In [131]:
import pandas as pd
import numpy as np
from sklearn.model_selection import train_test_split, GroupKFold, StratifiedKFold
from sklearn.utils import resample

In [132]:
exp = pd.read_csv('../data/processed/exp.csv', index_col=0)

label_cols = ['la_p','ha_p','ha_n','la_n','la','ha','p','n','max_p','max_n','valence_p','valence_n','valence_reg','valence', 'subject']
feature_cols = set(exp.columns.values) - set(label_cols)
feature_cols = list(feature_cols)

## 1.Split data by group

In [133]:
# Randomize Subjects with weighted probability
sub_id_prob = exp['subject'].value_counts()/exp.shape[0]
sub_id = sub_id_prob.index.values
val_subjects = np.random.choice(sub_id,15,p=sub_id_prob)

# Split Validation Set
val_data = exp[exp['subject'].isin(val_subjects)]
X_val = val_data[feature_cols]
y_val = val_data[['max_p','max_n','valence_p','valence_n','valence_reg','valence', 'subject']]

In [134]:
# Split training and test dataset
exp_train_test = exp[~exp['subject'].isin(val_subjects)]
# Remove Validation Set from Dataframe
exp_train_test = exp[~exp['subject'].isin(val_subjects)]
# Split Training and Test set
X = exp_train_test[feature_cols]
y = exp_train_test[['max_p','max_n','valence_p','valence_n','valence_reg','valence', 'subject']]
group = exp_train_test['subject'].values
gkf_modeling = list(GroupKFold(n_splits=5).split(X,y,group))
X_train = X.iloc[gkf_modeling[0][0],]
X_test = X.iloc[gkf_modeling[0][1],]
y_train = y.iloc[gkf_modeling[0][0],]
y_test = y.iloc[gkf_modeling[0][1],]

In [135]:
# Export result
X_val.to_csv('../data/processed/new_user/X_val_group.csv', index=False)
y_val.to_csv('../data/processed/new_user/y_val_group.csv', index=False)
X_test.to_csv('../data/processed/new_user/X_test_group.csv', index=False)
y_test.to_csv('../data/processed/new_user/y_test_group.csv', index=False)
X_train.to_csv('../data/processed/new_user/X_train_group.csv', index=False)
y_train.to_csv('../data/processed/new_user/y_train_group.csv', index=False)

In [136]:
X_val.shape, X_test.shape, X_train.shape

((341, 170), (309, 170), (1223, 170))

## 2.Stratifies Split

In [137]:
# Split features and labels
X_stratified = exp[feature_cols]
y_stratified = exp[['max_p','max_n','valence_p','valence_n','valence_reg','valence','subject']]
# ID for stratification
group_stratified = exp['subject']
# Split validation set
X_stratified_train_test, X_stratified_val, y_stratified_train_test, y_stratified_val = train_test_split(X_stratified, y_stratified, test_size=0.2, stratify=group_stratified)
# Split training/test set
group_stratified_2 = exp.iloc[X_stratified_train_test.index.values]['subject']
X_stratified_train, X_stratified_test, y_stratified_train, y_stratified_test = train_test_split(X_stratified_train_test, y_stratified_train_test, test_size=0.25, stratify=group_stratified_2)

In [138]:
# Export result
X_stratified_val.to_csv('../data/processed/cur_user/X_val_stratify.csv', index=False)
y_stratified_val.to_csv('../data/processed/cur_user/y_val_stratify.csv', index=False)
X_stratified_test.to_csv('../data/processed/cur_user/X_test_stratify.csv', index=False)
y_stratified_test.to_csv('../data/processed/cur_user/y_test_stratify.csv', index=False)
X_stratified_train.to_csv('../data/processed/cur_user/X_train_stratify.csv', index=False)
y_stratified_train.to_csv('../data/processed/cur_user/y_train_stratify.csv', index=False)

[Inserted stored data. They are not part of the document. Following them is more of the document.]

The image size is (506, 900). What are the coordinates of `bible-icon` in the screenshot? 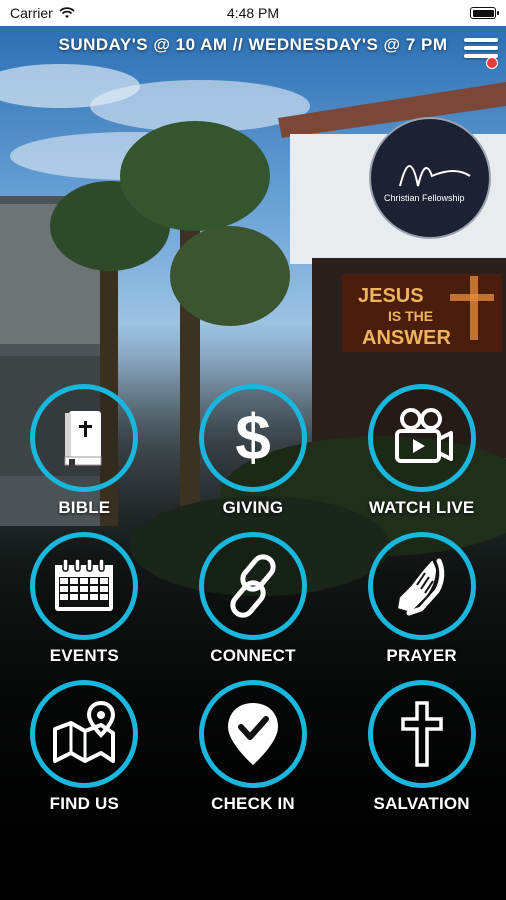 It's located at (83, 440).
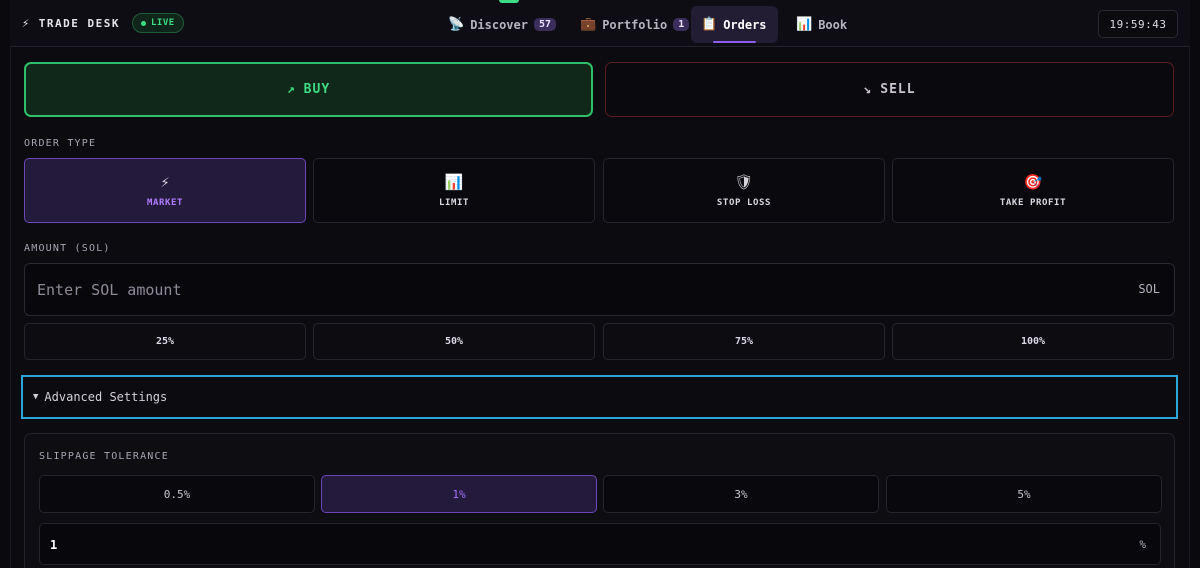 Image resolution: width=1200 pixels, height=568 pixels. I want to click on tab-count-badge: 1, so click(682, 24).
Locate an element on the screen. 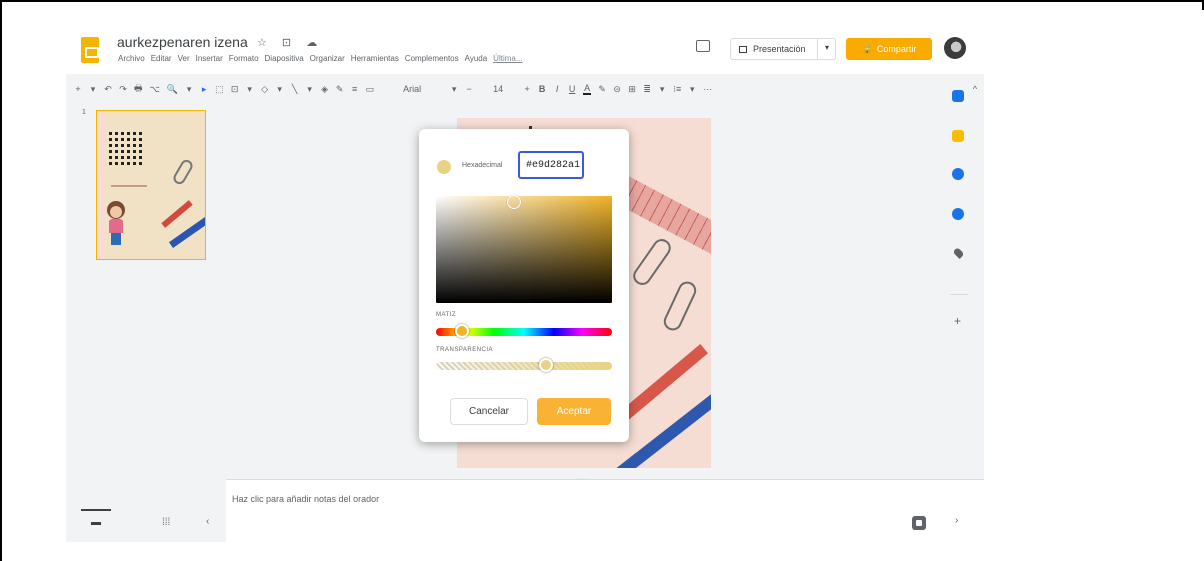 The image size is (1204, 561). calendar-icon is located at coordinates (958, 96).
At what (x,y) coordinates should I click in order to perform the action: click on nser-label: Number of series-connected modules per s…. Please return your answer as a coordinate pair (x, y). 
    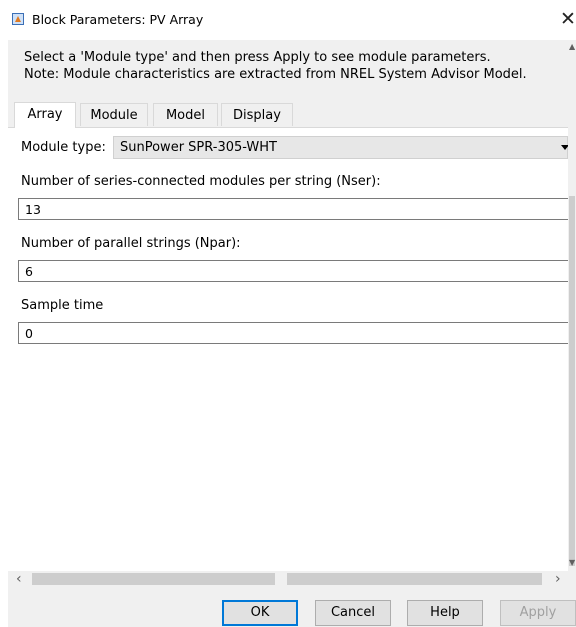
    Looking at the image, I should click on (201, 182).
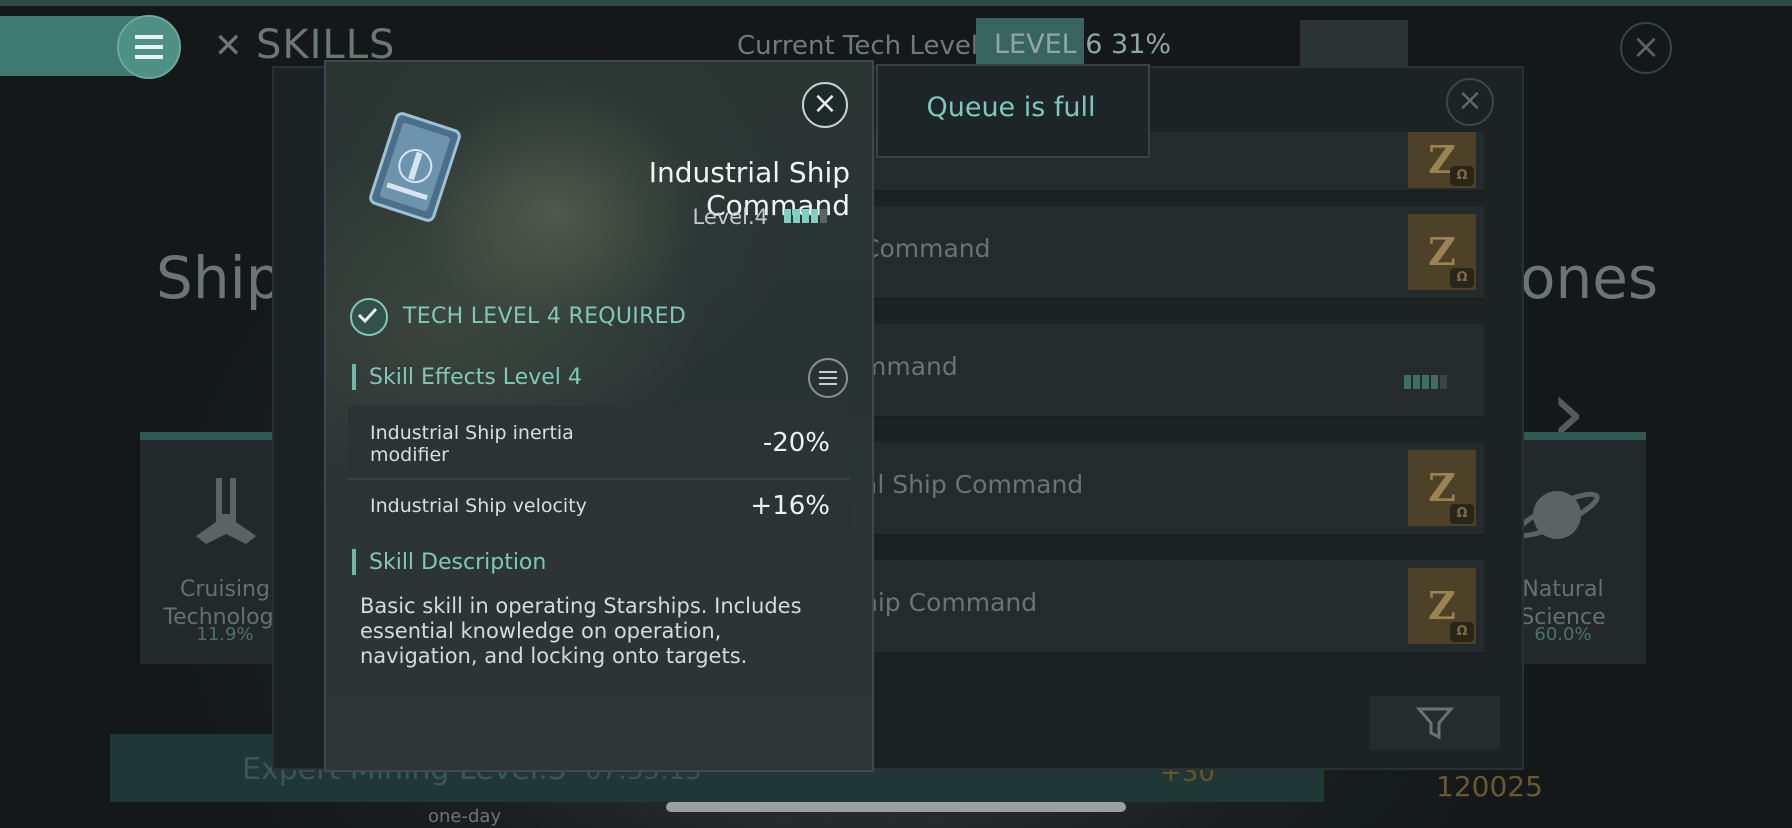 The height and width of the screenshot is (828, 1792). What do you see at coordinates (226, 511) in the screenshot?
I see `ship-icon` at bounding box center [226, 511].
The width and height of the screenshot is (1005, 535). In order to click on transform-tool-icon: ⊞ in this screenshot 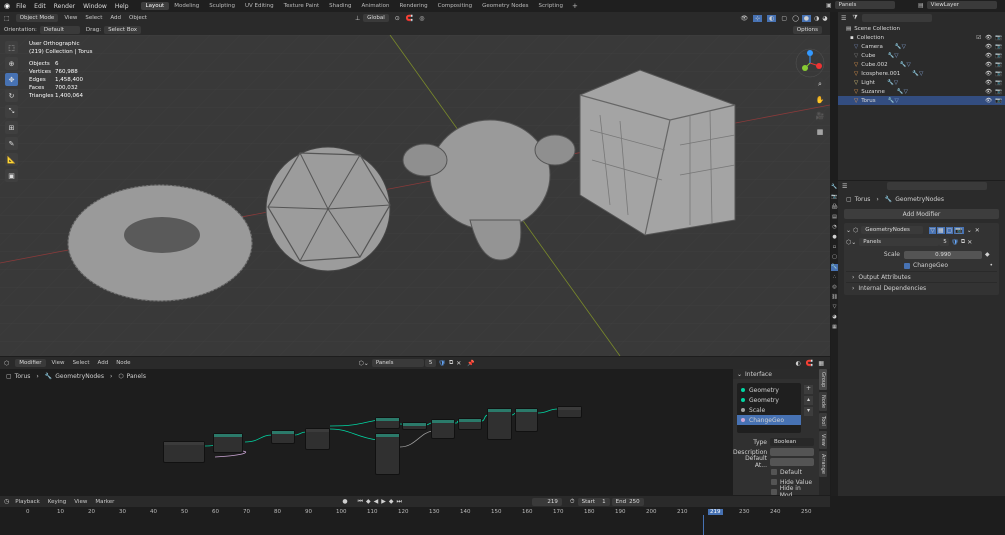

## 3.Upsample Minority Class

In [139]:
def upsample_data(X, y):
    # concatenate our training data back together
    data_to_sample = pd.concat([X, y], axis=1)
    # separate minority and majority classes
    unhappy = data_to_sample[data_to_sample['valence']==1]
    happy = data_to_sample[data_to_sample['valence']==0]


    # upsample minority
    unhappy_upsampled = resample(unhappy,
                        replace=True, # sample with replacement
                        n_samples=len(happy), # match number in majority class
                        random_state=27) # reproducible results

    # combine majority and upsampled minority
    upsampled = pd.concat([happy, unhappy_upsampled])

    # Split train and test
    y_upsample = upsampled[['max_p','max_n','valence_p','valence_n','valence_reg','valence', 'subject']]
    X_upsample = upsampled.drop(['max_p','max_n','valence_p','valence_n','valence_reg','valence', 'subject'], axis=1)

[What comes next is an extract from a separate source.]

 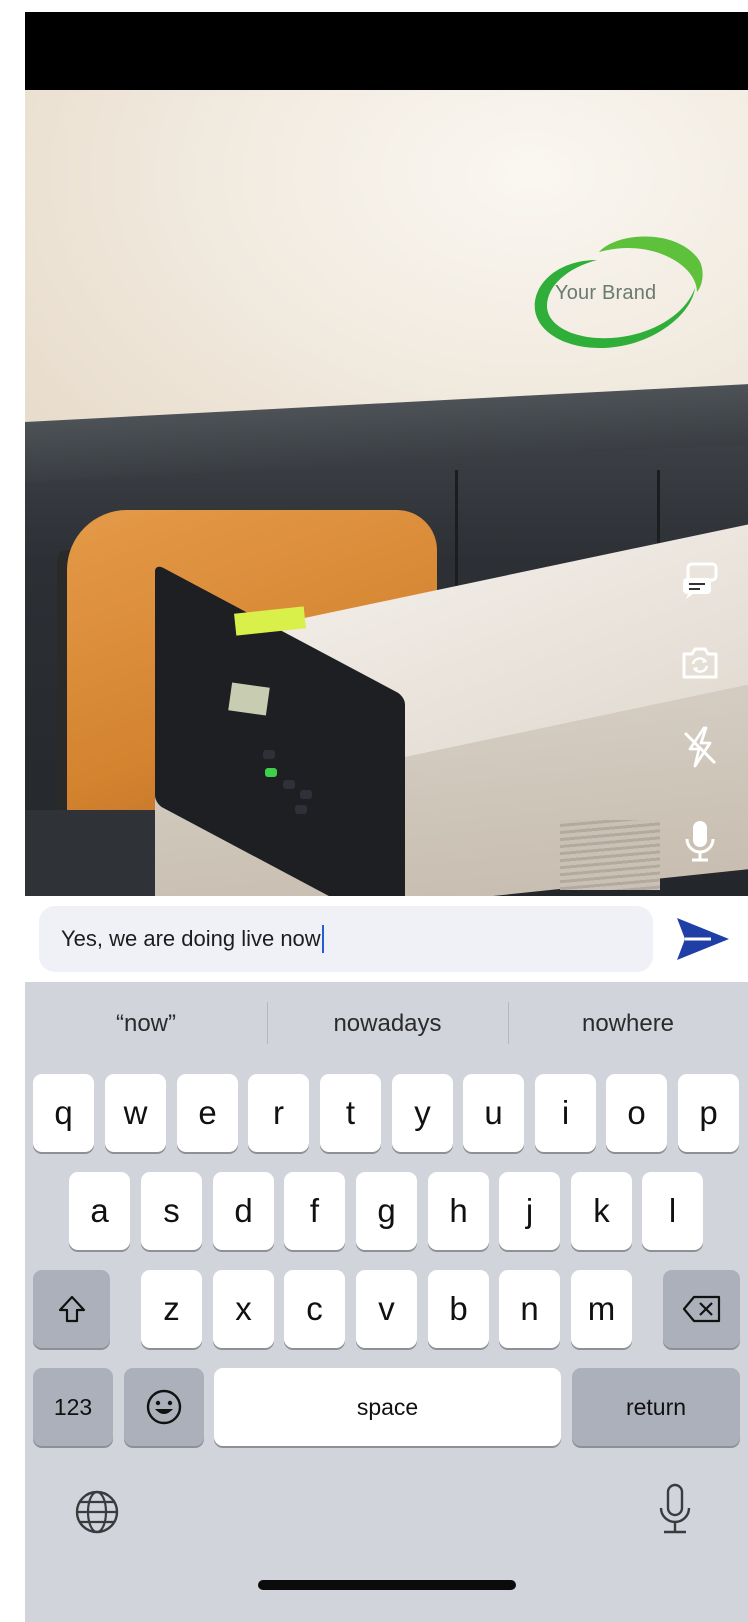 What do you see at coordinates (530, 1211) in the screenshot?
I see `key-j: j` at bounding box center [530, 1211].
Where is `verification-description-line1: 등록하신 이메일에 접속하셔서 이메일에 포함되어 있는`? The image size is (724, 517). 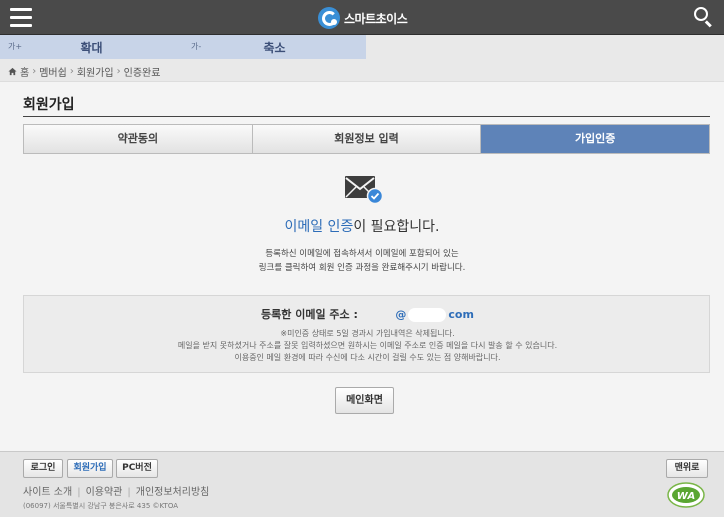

    return X_upsample, y_upsample

In [140]:
X_up_train, y_up_train = upsample_data(X_train, y_train)
X_stratified_up_train, y_stratified_up_train = upsample_data(X_stratified_train, y_stratified_train)

In [141]:
X_up_train.to_csv('../data/processed/new_user/X_train_group_up.csv', index=False)
y_up_train.to_csv('../data/processed/new_user/y_train_group_up.csv', index=False)
X_stratified_up_train.to_csv('../data/processed/cur_user/X_train_stratify_up.csv', index=False)
y_stratified_up_train.to_csv('../data/processed/cur_user/y_train_stratify_up.csv', index=False)